An example of a great candidate for RPA is expense processing. Though mostly handled by one department, each expense report is processed with multiple steps. A typical expensing process is as follows: retrieving an attachment from an email or information from an app, categorizing the expenses, routing the invoice to the right person for approval, and finally, uploading the information to a finance system for payout. All of these steps can be handled by RBA software.
Conversational AI and NLP uses a combination of rules and probability
Artificial intelligence is primarily software that has the ability to learn from the data it processes. Machine learning is a key component of modern AI systems, giving AI entities the ability to extract and learn patterns from data. Based on the type, the machine learning algorithm could learn from experience in controlled environments where rules are well defined, for example, playing chess, learn from explicitly defined labels that are usually set by a human, such as fraud detection, or simply identify and delineate patterns, for example finding similarities in data.

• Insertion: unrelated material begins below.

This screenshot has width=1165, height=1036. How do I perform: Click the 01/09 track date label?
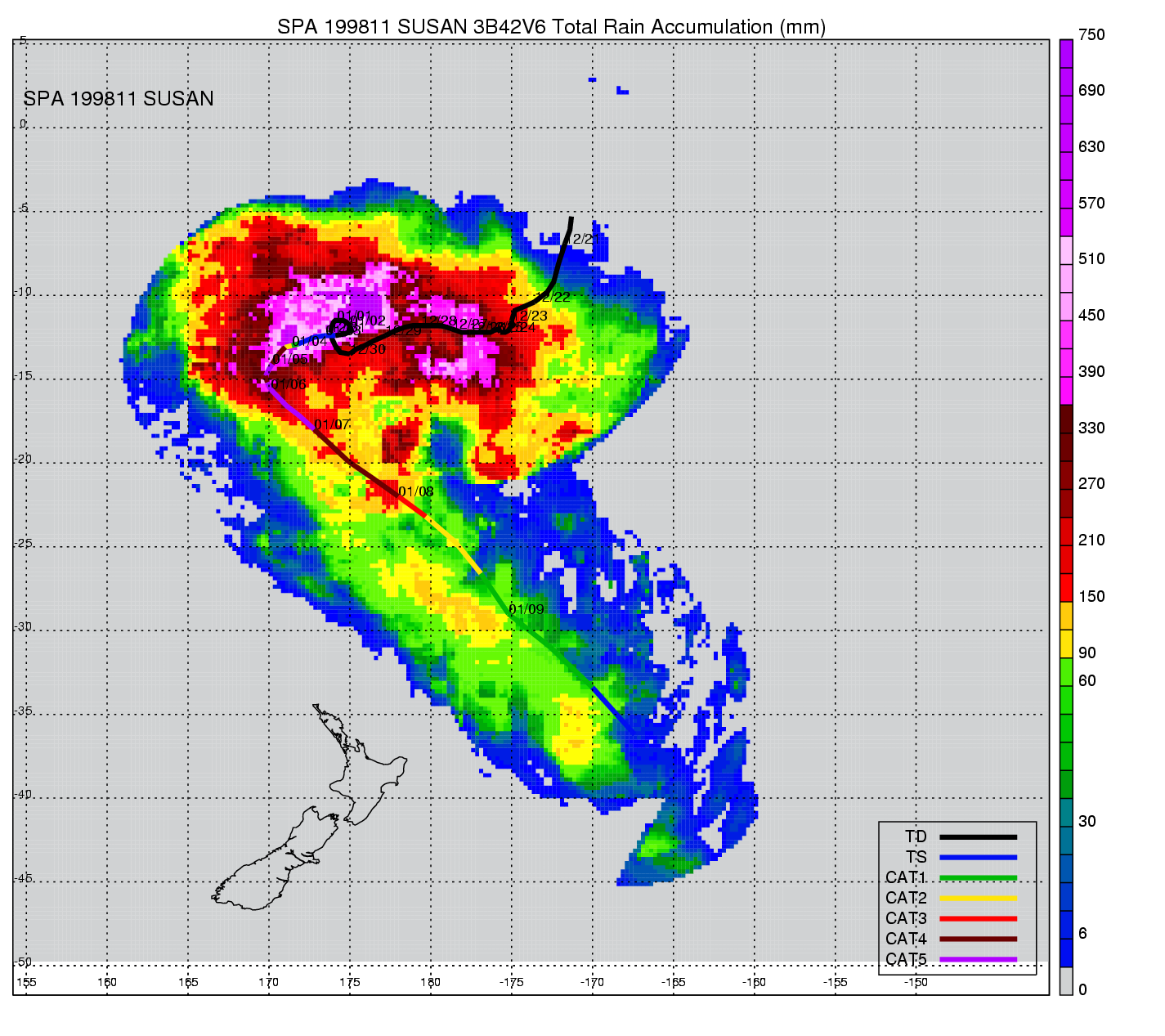click(x=526, y=610)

Natural language processing is a sub-field of machine learning that deals with performing language-related tasks such as translation, comprehension, summarization or understanding pieces of text. A wide field in itself, the most commonly deployed language models perform understanding tasks and are used primarily in chatbots.
Natural Language Understanding (NLU), takes a piece of text, typically a sentence, and maps it to an “intent”. An intent is a summary of what that sentence of phrase means. For example, “I need to pay my bill” may be summarized as “pay bill” intent.
A NLU model is explicitly trained by humans who decide what intents should be learned by the model. This is known as supervised learning. Intents are training by showing the model sample utterances, which are sample phrases for an intent. A few examples of utterances are “I need to pay my bill”, “Bill payment”, and “How do I pay my bill”. All of the aforementioned utterances would be trained for the intent “pay bill”.
The model then summarizes these examples into a machine representation that renders meaning to these sentences. This representation is known as vector space.
When a new phrase that is similar in meaning comes along, for example “How much is my invoice, I want to pay it”, the model finds the closest match in vector space and then assigns a probability for how well the input phrase matches the intent. The phrase mentioned may match the “pay bill” intent with a probability of 0.92, meaning it is a 92% match.
If the value is above a set threshold, the chatbot will trigger the action or response associated with the chosen intent. If multiple matches are found, the one with the highest probability is chosen. If the match is below the threshold, then the chatbot may decline to answer. All the responses and actions for each intent are preassigned by human conversation designers.
The combination of RPA and NLP allows an enterprise to expand the variety and complexity of the transactional journeys they expose their customers to through conversational channels.